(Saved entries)
┄┄┄┄┄┄
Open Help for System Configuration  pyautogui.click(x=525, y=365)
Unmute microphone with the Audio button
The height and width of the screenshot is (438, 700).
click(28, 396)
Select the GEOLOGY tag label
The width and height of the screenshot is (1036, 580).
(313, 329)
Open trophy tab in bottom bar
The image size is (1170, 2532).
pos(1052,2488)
┄┄┄┄┄┄
- **What is needed**
Without altering a single word, transcribe the entries above.

- **Answer to the exercise**
Open Help for System Configuration  pyautogui.click(x=525, y=365)
Unmute microphone with the Audio button
The height and width of the screenshot is (438, 700).
click(28, 396)
Select the GEOLOGY tag label
The width and height of the screenshot is (1036, 580).
(313, 329)
Open trophy tab in bottom bar
The image size is (1170, 2532).
pos(1052,2488)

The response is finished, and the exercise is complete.